No abstraigas demasiado pronto
Existe una tentación casi irresistible de crear, al ver dos fragmentos parecidos, una función genial que resuelva ambos problemas. Espera. La duplicación es barata y visible; la abstracción equivocada es cara y se queda pegada. Una función con siete parámetros y tres flags booleanos casi siempre nació de una generalización apresurada.
La regla práctica es esperar a que el patrón se repita por tercera vez antes de extraerlo. Para entonces ya habrás visto suficiente variación como para saber qué es realmente común. Abstrae lo que haya demostrado ser estable, no lo que imaginas que quizá cambie algún día.
Aísla el entorno y fija las dependencias

«En mi máquina funciona» casi siempre es una historia sobre dependencias. Un entorno virtual por proyecto (python -m venv .venv) evita que la biblioteca de un proyecto contamine a otro y mantiene limpio tu Python global.
Más importante aún: fija las versiones. Un requirements.txt con versiones exactas, o una herramienta con un archivo de lock, garantiza que quien clone el repositorio mañana instale exactamente lo que probaste hoy. Una dependencia sin versión fijada es una actualización silenciosa esperando romper el build en el peor momento.

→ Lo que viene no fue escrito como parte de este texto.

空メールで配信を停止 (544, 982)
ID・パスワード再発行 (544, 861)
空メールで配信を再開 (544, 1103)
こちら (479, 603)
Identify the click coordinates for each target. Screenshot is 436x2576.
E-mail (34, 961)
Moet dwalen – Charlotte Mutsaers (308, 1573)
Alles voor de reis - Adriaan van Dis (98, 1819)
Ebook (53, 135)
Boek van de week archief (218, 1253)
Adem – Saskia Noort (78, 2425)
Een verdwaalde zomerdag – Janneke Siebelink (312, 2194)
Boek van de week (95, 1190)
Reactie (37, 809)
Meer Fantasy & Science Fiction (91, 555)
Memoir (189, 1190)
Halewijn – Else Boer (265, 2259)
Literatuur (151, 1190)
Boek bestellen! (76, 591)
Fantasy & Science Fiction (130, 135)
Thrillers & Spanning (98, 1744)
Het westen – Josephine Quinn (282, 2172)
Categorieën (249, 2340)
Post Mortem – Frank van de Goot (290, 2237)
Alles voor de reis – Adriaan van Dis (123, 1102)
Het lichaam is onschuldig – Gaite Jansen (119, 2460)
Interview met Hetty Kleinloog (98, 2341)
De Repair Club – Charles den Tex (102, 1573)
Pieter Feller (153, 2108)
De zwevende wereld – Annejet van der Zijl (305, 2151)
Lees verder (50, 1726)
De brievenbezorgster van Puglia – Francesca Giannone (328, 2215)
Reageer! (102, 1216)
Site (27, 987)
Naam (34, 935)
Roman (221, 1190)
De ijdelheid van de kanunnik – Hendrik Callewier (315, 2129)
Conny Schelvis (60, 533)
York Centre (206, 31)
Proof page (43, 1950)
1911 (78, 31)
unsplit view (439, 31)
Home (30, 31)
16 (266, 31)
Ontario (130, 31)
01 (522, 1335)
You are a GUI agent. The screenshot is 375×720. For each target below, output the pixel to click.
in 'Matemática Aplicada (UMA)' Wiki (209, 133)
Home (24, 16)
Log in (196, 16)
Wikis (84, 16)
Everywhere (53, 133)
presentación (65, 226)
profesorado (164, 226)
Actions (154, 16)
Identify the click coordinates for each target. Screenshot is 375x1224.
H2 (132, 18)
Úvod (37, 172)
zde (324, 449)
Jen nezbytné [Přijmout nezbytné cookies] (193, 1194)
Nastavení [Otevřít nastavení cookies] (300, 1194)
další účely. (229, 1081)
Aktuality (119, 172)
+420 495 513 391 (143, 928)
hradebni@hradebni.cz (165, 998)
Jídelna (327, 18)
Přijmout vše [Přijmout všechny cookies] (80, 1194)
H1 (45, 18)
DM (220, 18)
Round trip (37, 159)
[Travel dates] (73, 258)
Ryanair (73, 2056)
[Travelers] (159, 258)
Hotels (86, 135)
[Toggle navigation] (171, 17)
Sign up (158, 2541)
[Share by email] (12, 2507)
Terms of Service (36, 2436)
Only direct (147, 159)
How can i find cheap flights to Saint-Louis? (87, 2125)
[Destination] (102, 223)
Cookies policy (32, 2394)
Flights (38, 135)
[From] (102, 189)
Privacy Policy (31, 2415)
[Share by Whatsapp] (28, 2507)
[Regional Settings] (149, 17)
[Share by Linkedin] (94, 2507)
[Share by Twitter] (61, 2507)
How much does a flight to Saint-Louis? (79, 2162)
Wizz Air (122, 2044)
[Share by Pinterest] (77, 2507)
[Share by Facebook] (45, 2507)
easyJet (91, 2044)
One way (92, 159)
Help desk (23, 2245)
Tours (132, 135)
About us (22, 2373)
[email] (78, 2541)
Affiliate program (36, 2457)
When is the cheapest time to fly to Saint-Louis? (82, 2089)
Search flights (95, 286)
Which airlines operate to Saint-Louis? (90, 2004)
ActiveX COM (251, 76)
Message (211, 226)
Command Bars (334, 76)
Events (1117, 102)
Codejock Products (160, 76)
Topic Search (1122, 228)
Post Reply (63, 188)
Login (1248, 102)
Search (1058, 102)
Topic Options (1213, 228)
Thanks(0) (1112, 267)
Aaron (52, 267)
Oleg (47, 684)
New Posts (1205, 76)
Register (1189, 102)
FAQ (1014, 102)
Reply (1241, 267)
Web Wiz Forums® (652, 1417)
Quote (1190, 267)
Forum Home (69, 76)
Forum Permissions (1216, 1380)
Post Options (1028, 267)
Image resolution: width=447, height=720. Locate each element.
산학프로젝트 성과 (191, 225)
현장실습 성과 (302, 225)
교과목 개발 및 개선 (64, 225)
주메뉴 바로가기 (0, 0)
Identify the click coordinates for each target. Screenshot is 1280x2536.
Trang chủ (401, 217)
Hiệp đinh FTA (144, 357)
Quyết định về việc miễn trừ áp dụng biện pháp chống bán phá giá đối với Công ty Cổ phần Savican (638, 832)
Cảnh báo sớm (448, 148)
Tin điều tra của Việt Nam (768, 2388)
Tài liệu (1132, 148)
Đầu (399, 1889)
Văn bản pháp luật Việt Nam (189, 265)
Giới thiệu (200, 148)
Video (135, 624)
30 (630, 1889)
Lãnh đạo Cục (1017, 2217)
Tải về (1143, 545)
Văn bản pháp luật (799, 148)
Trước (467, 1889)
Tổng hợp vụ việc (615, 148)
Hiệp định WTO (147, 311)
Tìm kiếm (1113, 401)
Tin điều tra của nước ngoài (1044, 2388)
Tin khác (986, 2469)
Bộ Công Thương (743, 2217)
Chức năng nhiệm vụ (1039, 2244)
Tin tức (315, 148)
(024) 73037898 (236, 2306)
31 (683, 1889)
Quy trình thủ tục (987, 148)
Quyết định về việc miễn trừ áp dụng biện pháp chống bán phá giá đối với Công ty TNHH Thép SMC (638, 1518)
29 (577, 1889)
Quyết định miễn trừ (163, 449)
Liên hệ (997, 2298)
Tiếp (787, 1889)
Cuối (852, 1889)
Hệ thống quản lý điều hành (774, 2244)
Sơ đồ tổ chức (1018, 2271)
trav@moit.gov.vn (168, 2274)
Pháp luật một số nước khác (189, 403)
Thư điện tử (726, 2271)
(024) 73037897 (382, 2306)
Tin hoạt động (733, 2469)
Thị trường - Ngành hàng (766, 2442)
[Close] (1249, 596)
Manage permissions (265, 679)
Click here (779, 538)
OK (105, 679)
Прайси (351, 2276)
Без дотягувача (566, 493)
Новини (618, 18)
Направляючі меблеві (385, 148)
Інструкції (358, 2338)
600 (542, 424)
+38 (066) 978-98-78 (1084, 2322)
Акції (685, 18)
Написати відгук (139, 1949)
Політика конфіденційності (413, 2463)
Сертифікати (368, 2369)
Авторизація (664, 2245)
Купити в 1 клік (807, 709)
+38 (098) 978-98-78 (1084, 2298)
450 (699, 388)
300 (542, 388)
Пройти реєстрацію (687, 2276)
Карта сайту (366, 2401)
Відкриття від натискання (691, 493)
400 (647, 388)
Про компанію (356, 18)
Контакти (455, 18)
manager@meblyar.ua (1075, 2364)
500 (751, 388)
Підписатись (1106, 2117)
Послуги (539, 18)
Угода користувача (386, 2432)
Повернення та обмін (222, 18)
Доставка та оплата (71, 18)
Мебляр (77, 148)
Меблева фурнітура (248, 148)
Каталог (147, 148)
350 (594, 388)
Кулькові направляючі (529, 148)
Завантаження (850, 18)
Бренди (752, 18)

Type hints donde realmente ayudan
Los type hints no hacen que Python sea más rápido, pero sí hacen que tu editor y tus compañeros sean mucho más inteligentes. Anota allí donde el beneficio sea mayor: en las fronteras públicas —las firmas de las funciones y los valores de retorno—. def calcular_total(itens: list[Item]) -> Decimal: ya dice más que un párrafo de docstring.
Ejecuta un comprobador como mypy en el CI para que esas anotaciones se verifiquen de verdad y no se conviertan en adornos. Pero no caigas en el exceso de tipar cada variable local obvia: un hint es una herramienta de comunicación, no un impuesto. Cuando no aclara, estorba.
Errores explícitos y pruebas como hábito
Un except Exception: pass es un lugar donde los bugs se instalarán gratis. Captura la excepción específica que sabes manejar y deja que el resto se manifieste: un error evidente en el lugar correcto es infinitamente mejor que un sistema que falla en silencio. Prefiere fallar pronto antes que ocultar el problema.
Y las pruebas no son una fase posterior al código; forman parte de escribirlo. No hace falta apuntar al 100 % de cobertura el primer día: empieza por los casos límite y por los caminos que, si fallan, más duelen. Un puñado de buenas pruebas compra algo que ninguna cantidad de cuidado manual puede ofrecer: valor para refactorizar.
El código limpio no es vanidad ni perfeccionismo. Es lo que permite cambiar rápido y sin miedo cuando cambia el requisito —y siempre cambia—. Empieza por un hábito, aplícalo en el próximo commit y deja que el resto llegue después.